American Airlines nears strike deadline

The Washington Post

WASHINGTON - President Clinton yesterday urged American Airlines Inc. and its pilots union to settle their contract dispute, but declined to intervene in the matter before tomorrow night's strike deadline, despite entreaties from congressional leaders from several affected states.

As negotiators for both sides reported little progress yesterday in their agreement to reach a new contract, American announced it had canceled about 129 round-trip, long-haul foreign flights beginning tomorrow, to avoid stranding crews and aircraft abroad.

Cancellations will affect mostly flights to South America, Japan and Europe. Flights to London will leave as scheduled tomorrow.

American, which carries one out of every five air passengers in the United States, has said it will shut down its entire worldwide operation if members of the Allied Pilots Association strike at 12:01 a.m. Saturday.

A strike would hit the airline at the start of the Presidents' Day holiday weekend, the nation's second-biggest air travel holiday of the year.

Members of the Senate aviation subcommittee have unanimously urged Clinton to intervene by appointing a special Presidential Emergency Board that would automatically force a 60-day cooling-off period. One American official said yesterday the company would prefer the president to ask both sides to submit the dispute to arbitration rather than appoint an emergency board.

But White House aides said Clinton is loathe to get involved.

"This issue has huge implications for our country and in particular for specific parts of our country," Clinton told reporters during an event on improving aviation safety.

"I have been following it very closely.
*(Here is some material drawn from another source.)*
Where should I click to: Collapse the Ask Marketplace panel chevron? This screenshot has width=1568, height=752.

Today I want to say that the time has not expired and I want to encourage the parties to make maximum use of the mediation-board process," he said.

Clinton's language seemed to track the provisions of the law, which mandates that he determine that a strike would pose "a substantial economic threat" to deprive a region of a "central transportation service" to intervene.
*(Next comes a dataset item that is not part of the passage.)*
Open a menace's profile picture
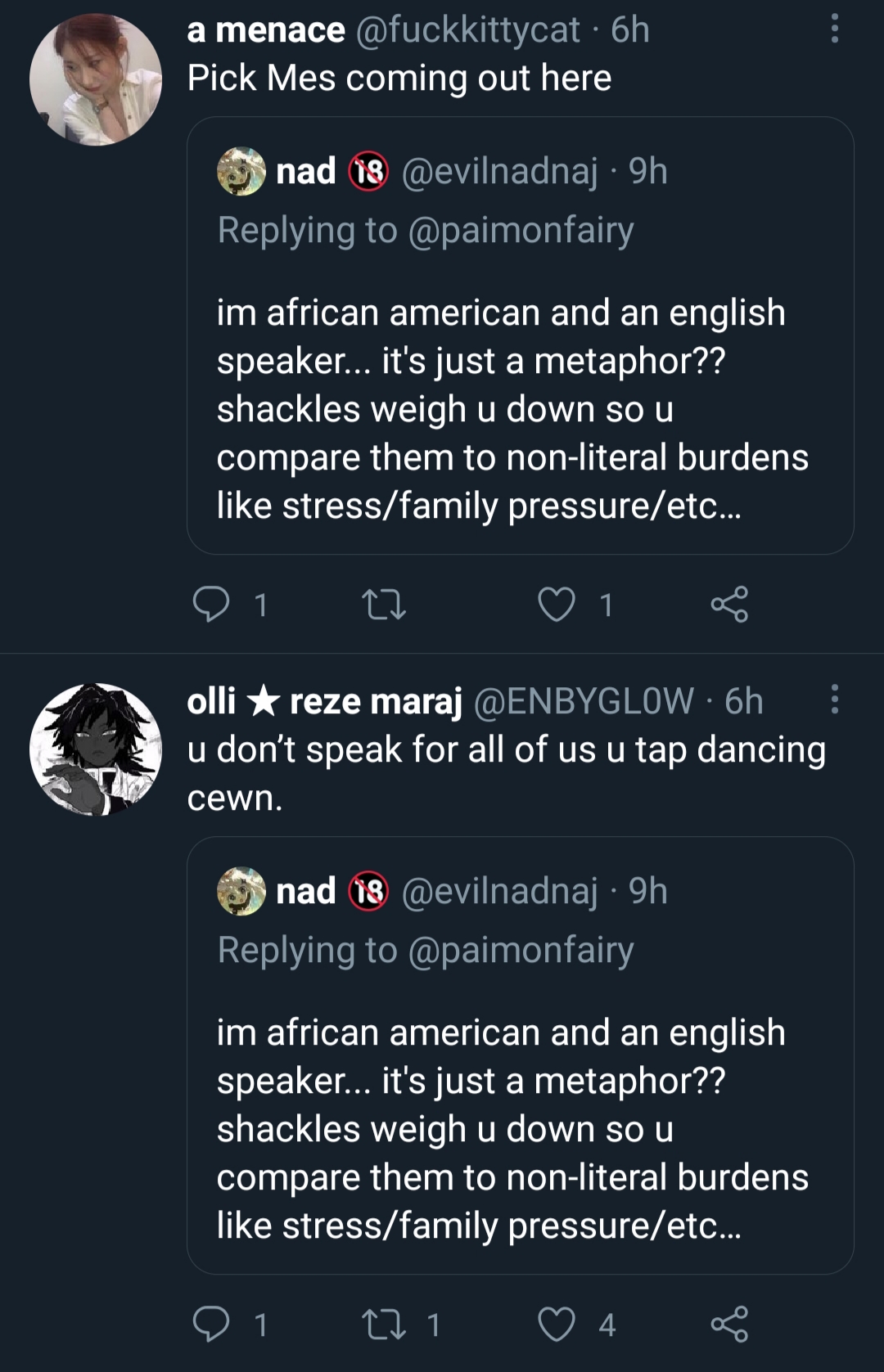884x1372 pixels. point(96,79)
During a meeting with White House Chief of Staff Erskine Bowles yesterday, several senators pushed for the president to step in more quickly, noting that waiting until the deadline expires would set off a chain reaction that would scramble flights across the country, no matter how quickly the matter could be settled at that point.

APA has been demanding an 11 percent increase in base pay over the four-year length of the proposed contract. American's latest offer leaves the company's base-pay increase at 6 percent. The 9,200 APA pilots at American earn an average of $120,000 a year.

The two sides are still reported to be far apart over the question of who flies the new commuter jets American wants to buy.